Eight years ago I sat in my little one bedroom apartment and watched our nation change. I watched my generation grow up. I watched one of the most defining moments of our countries life. For days afterward I watched. I watched the families looking for loved ones. I watched our nation come together. I am not a great writer, and people can and will speak of this day much better that I ever could, but I can say that I was moved. Moved beyond words.
I remember thinking that this day should be a national holiday. A day set aside to remember. I thought it was strange, almost wrong, as people went on about their days as normal in the years that passed. I don't know what I wanted, but as previews came on the TV for movies and their release date was September 11th, I thought "How odd...what a terrible day to choose". When my brother-in-law graduated, his graduation date was September 11th. And again I thought, "Why not choose a different day? Shouldn't it be a day to remember? A day to morn our countries losses." I know the world and life cannot stop, but I felt it could at least slow down. Out of respect. Out of morning. To remember.
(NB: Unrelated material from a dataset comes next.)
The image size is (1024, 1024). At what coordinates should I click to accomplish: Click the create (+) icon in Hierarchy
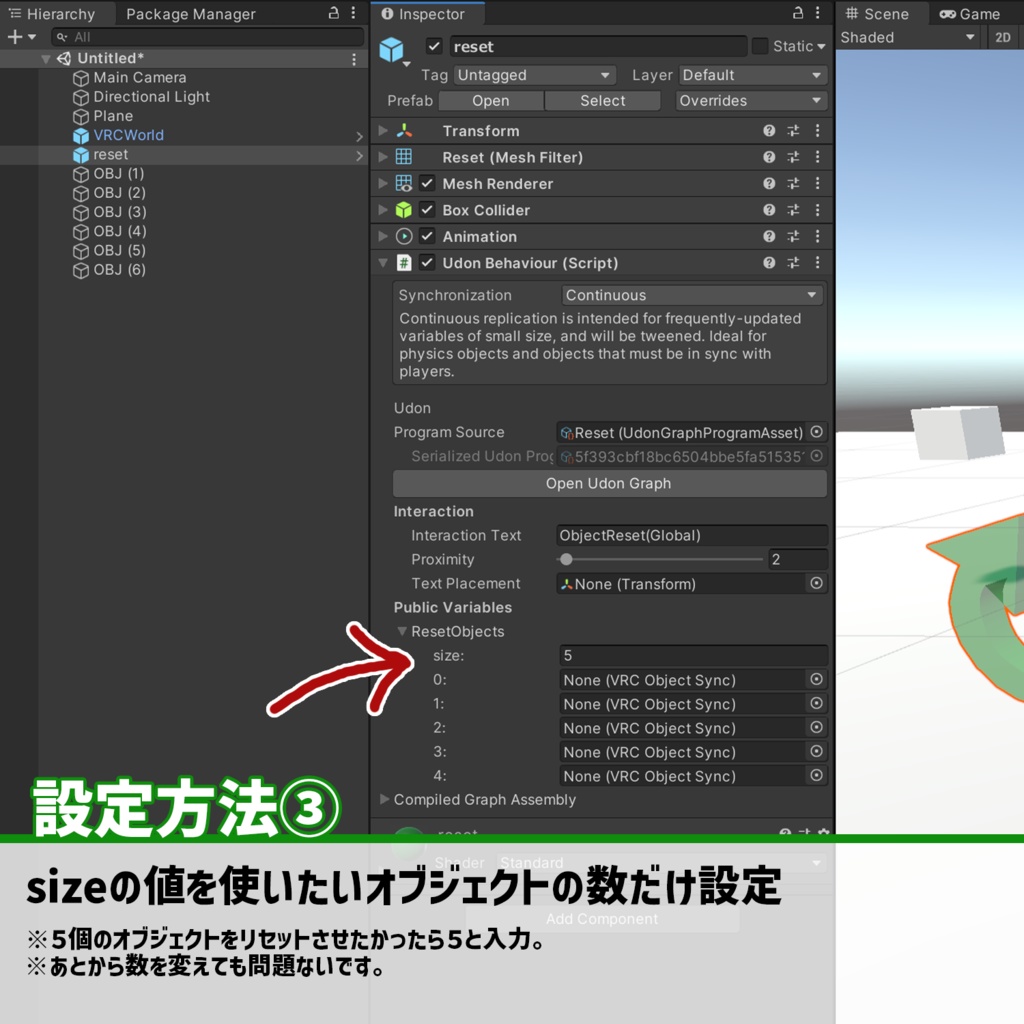point(12,37)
Then there was last year. Last year on September 11th I had my egg retrieval. The day that Henry was made. The day that my six other little embryos that are frozen were made as well. One of the most important days of my entire life. I thought very little of our nations past on that day. I thought only of my families future. Of our hopes and our dreams all riding on one day. On September 11th. Now the date has a double meaning. One of the saddest days in our nations history. And one of the happiest days of my life. I still think it should be a day to remember. I just now have more things that are worth remembering. And now I understand a little more that life goes on. That we cannot all just stop our lives to remember. We do better remembering by living our lives, not by standing still.